Beatriz Bracher conseguiu a façanha de orquestrar essa centena de vozes para compor uma sinfonia que reproduz o som grotesco, ainda que harmônico, da guerra. Com a leitura do romance, menos entendemos de fato a guerra e mais a escutamos, com homens em delírio, brigando não se sabe muito bem pelo quê, morrendo e matando, adoecendo, temendo, se encorajando, se perdendo em pensamentos. E quem rege esse bando de homens é uma mulher.

Mas, e ela? Quem é Beatriz Bracher, que abdicou das próprias palavras para copiar e colar as palavras de outrem coletadas em livros velhos, empoeirados, furados de traças no fundo de sebos e bibliotecas?

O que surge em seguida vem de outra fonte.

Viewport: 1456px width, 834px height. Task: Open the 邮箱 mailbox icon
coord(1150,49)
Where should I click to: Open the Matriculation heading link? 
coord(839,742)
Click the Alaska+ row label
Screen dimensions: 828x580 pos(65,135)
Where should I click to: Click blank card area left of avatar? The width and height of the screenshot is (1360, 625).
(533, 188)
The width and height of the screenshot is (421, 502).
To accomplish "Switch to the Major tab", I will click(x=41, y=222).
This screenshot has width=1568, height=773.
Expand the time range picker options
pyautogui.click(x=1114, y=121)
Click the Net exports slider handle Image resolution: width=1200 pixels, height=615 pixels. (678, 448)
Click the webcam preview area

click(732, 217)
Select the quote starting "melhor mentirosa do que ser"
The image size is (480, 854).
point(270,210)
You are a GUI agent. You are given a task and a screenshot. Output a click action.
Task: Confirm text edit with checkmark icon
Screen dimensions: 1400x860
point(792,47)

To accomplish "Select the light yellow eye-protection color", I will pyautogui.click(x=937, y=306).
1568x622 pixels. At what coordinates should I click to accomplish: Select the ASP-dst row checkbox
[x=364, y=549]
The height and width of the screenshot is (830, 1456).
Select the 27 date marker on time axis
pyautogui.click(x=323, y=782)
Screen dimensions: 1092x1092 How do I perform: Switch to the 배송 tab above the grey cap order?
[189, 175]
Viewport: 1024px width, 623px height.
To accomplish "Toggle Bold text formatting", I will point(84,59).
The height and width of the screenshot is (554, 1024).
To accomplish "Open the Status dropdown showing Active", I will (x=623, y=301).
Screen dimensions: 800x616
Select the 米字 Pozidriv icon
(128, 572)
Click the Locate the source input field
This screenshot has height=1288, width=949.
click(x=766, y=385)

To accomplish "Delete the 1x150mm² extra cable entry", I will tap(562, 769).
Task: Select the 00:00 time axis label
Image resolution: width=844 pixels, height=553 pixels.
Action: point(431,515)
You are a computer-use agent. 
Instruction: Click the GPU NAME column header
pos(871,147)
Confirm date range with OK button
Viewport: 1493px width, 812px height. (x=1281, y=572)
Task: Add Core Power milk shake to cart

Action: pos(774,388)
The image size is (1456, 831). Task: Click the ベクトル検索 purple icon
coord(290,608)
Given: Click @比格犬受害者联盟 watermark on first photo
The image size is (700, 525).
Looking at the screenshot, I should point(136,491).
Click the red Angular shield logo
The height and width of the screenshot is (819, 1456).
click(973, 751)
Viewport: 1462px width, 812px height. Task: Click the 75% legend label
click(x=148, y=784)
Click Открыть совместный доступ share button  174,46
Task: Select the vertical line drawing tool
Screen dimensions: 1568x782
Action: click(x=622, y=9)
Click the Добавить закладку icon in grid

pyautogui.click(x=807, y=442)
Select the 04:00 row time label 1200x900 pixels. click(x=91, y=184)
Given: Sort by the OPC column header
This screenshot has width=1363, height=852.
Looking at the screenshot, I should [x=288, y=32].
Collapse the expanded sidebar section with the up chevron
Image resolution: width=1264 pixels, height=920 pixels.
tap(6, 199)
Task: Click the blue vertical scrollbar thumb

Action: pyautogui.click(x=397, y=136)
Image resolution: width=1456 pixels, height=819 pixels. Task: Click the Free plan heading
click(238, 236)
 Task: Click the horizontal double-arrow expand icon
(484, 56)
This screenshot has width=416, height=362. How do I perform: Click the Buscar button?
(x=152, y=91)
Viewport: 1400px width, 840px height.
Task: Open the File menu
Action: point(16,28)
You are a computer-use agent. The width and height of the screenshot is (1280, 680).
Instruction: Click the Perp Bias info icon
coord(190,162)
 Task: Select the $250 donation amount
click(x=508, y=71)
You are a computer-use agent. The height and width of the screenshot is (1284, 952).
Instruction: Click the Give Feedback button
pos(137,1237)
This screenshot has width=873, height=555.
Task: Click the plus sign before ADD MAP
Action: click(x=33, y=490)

Em muitas das resenhas sobre Guerra – I menciona-se que ela é filha de um banqueiro. Beatriz recebeu ­CartaCapital em seu escritório, numa vila na Zona Oeste de São Paulo, e respondeu quais são, afinal, as vantagens e desvantagens de ter tido como pai ­Fernão Bracher (1935–2019), ex-presidente do Banco Central no governo Sarney.

“A vantagem”, começa ela, como se estivesse preparada para a pergunta, “é que a riqueza que um cargo como esse proporciona à família me deu acesso a boas escolas, bom ensino superior, muitos livros e cultura de modo geral. Pude viajar, conhecer outros jeitos de viver.”

E continua: “Outra coisa é que um banqueiro precisa saber de vários assuntos, porque, por exemplo, se vai emprestar dinheiro para uma empresa, tem de saber onde está se metendo. Acho que esse conhecimento amplo acabou sendo transmitido para mim”.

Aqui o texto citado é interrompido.